Brief: Go through the data line by line. Copy each one holding the string "third".

Data to examine:

+---+

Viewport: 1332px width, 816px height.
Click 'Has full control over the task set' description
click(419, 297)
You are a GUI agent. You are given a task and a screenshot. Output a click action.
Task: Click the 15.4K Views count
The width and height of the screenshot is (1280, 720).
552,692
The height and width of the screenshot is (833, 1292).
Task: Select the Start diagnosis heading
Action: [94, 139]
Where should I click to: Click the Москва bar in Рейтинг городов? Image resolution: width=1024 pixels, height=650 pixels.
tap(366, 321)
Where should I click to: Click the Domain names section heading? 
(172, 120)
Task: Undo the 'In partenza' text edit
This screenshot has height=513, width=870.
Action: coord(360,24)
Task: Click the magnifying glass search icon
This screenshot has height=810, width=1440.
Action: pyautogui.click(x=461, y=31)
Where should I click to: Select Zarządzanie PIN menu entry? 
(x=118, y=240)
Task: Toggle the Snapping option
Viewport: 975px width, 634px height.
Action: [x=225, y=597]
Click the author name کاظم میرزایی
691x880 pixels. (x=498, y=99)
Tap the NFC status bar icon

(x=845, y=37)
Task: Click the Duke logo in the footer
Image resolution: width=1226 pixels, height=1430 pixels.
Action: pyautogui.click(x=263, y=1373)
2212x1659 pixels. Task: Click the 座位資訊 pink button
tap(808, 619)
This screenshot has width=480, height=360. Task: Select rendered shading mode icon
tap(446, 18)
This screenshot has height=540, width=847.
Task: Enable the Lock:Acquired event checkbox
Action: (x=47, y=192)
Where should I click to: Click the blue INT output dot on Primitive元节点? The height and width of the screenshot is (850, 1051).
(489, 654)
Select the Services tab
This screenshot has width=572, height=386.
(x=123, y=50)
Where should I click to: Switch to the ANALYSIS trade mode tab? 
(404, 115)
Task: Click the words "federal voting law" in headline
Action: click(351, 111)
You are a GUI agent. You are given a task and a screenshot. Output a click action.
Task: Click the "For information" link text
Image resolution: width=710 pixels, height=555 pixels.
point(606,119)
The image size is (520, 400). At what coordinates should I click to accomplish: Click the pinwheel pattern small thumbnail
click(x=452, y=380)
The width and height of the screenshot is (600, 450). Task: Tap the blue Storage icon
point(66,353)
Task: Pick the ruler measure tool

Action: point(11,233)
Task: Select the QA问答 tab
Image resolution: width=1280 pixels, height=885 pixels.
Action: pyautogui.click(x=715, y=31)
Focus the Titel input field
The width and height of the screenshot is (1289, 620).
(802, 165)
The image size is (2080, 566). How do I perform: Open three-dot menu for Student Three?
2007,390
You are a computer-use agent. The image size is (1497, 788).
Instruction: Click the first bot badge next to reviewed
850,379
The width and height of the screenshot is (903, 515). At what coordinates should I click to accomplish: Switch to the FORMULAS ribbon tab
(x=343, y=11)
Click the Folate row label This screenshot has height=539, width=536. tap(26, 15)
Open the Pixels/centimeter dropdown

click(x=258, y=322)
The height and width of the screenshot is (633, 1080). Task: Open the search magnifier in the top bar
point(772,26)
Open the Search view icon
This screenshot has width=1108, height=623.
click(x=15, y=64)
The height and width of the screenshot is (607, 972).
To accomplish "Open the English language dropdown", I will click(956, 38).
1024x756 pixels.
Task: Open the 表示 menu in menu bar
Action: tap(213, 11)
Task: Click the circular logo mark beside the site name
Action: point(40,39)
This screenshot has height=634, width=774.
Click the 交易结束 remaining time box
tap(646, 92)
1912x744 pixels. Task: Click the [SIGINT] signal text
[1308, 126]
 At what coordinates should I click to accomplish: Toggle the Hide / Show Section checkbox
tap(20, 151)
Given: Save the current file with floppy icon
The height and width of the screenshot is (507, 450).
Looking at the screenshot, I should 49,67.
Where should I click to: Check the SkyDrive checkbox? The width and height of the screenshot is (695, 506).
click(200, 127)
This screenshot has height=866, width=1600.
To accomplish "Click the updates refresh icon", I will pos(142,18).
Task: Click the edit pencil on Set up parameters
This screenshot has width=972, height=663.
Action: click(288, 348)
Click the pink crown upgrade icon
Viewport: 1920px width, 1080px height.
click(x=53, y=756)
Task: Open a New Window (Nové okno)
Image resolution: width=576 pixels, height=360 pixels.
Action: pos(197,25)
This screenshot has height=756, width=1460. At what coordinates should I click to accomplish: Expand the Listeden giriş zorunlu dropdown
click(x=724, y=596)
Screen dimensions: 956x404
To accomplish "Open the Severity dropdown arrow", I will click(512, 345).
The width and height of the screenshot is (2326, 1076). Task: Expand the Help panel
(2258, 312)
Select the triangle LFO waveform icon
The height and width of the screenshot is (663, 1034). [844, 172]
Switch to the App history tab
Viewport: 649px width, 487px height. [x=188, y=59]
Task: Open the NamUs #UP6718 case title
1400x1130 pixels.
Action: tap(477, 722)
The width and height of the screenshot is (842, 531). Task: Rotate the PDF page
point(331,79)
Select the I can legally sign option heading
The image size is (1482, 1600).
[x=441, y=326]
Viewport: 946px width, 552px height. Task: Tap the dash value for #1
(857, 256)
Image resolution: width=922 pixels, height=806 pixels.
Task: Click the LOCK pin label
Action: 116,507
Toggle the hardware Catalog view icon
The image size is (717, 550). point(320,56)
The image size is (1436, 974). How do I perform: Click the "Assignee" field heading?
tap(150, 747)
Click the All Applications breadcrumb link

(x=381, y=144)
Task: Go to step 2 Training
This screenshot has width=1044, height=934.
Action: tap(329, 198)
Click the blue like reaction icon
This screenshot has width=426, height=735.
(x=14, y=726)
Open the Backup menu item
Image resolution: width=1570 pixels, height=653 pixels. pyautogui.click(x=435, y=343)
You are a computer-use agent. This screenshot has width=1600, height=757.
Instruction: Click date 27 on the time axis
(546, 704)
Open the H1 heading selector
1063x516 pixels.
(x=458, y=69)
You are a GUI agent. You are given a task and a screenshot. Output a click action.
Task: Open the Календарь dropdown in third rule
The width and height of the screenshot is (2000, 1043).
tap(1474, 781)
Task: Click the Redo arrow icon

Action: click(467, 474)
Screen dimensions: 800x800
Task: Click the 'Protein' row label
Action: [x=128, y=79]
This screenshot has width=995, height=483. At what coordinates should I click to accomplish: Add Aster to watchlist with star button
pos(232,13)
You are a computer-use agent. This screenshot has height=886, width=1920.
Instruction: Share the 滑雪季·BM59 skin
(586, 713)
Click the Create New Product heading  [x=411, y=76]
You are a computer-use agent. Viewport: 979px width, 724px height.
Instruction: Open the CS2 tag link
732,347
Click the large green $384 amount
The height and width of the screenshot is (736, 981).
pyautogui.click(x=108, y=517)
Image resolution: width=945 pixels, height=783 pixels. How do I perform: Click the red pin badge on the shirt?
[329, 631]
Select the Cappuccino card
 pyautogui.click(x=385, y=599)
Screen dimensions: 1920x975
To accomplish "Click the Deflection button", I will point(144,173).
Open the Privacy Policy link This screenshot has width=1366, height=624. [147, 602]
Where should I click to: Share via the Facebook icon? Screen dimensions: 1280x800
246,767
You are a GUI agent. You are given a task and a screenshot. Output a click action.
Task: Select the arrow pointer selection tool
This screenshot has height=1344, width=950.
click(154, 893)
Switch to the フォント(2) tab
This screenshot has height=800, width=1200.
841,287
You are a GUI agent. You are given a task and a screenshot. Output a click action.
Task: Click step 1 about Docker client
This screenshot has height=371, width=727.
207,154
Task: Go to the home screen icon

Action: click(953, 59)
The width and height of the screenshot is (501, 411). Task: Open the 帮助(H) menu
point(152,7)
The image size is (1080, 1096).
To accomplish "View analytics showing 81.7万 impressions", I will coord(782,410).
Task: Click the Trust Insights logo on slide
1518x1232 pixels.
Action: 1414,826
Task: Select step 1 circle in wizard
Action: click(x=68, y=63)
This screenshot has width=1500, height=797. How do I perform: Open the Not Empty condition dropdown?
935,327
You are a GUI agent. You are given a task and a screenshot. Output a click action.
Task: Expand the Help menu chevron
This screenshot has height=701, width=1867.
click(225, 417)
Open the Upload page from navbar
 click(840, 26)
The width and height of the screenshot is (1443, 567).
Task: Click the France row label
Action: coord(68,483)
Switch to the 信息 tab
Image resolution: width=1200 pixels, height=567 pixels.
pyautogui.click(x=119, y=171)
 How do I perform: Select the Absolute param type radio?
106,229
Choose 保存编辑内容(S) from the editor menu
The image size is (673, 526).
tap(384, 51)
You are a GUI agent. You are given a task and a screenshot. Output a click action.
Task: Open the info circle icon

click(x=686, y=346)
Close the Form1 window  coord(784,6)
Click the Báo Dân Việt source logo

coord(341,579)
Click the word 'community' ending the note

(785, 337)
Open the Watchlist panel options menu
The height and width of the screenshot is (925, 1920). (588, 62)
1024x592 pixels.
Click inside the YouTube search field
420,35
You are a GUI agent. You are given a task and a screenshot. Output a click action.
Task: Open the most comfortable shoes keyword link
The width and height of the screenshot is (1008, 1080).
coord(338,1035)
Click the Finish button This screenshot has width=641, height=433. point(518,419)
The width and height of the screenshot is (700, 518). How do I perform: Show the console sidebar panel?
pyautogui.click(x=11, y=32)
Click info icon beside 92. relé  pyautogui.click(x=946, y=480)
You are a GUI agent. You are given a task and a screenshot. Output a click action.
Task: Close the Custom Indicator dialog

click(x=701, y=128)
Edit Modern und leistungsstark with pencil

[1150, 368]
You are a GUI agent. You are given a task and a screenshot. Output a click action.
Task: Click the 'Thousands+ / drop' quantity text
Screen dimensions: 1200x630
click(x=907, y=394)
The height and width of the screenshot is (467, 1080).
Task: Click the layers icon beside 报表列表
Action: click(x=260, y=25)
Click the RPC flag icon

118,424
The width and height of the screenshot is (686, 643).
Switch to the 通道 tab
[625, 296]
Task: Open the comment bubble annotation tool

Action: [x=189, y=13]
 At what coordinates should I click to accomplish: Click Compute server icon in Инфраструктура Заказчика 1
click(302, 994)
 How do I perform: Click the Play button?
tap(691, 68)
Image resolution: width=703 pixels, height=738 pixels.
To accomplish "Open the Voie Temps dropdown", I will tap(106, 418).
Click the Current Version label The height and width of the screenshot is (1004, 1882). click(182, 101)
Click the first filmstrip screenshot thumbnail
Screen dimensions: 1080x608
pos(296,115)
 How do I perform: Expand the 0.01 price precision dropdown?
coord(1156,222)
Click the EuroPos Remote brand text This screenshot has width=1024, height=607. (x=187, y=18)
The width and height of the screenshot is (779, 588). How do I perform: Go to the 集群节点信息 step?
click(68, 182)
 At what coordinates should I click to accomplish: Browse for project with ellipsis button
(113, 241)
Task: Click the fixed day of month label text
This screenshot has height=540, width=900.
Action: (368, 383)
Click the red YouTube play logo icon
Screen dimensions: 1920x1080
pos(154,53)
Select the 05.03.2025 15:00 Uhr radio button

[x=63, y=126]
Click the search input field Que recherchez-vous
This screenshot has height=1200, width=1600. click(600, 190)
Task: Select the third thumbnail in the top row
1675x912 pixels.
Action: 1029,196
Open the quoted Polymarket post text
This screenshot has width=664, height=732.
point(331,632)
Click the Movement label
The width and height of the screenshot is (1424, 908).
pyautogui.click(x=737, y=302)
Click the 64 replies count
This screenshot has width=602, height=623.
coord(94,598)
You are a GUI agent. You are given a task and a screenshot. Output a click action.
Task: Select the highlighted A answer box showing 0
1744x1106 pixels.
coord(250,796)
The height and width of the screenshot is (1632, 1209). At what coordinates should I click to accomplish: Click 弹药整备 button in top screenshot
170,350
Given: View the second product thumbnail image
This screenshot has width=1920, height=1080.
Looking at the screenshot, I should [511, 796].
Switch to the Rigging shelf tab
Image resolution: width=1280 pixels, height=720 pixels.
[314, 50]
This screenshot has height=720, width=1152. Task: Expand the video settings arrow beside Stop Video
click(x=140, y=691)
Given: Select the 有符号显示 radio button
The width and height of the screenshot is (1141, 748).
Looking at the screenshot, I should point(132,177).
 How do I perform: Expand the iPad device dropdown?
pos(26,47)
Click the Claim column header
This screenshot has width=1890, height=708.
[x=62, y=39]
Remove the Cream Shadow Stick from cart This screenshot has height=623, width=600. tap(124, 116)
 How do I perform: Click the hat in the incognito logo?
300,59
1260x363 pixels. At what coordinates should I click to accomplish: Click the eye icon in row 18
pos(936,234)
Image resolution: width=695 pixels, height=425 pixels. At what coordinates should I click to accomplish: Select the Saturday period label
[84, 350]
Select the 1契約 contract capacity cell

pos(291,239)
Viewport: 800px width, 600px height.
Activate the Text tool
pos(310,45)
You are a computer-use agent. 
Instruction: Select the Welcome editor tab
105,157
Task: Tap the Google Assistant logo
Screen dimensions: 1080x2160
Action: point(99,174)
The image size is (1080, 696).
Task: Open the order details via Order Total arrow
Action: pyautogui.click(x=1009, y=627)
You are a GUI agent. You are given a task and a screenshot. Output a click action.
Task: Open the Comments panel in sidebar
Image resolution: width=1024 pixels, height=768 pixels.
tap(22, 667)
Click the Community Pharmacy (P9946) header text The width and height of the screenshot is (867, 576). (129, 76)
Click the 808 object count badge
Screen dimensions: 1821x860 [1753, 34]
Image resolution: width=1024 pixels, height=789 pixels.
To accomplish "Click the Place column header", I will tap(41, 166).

+---+

Problem solution:
Task: Open the Календарь dropdown in third rule
Task: Select the third thumbnail in the top row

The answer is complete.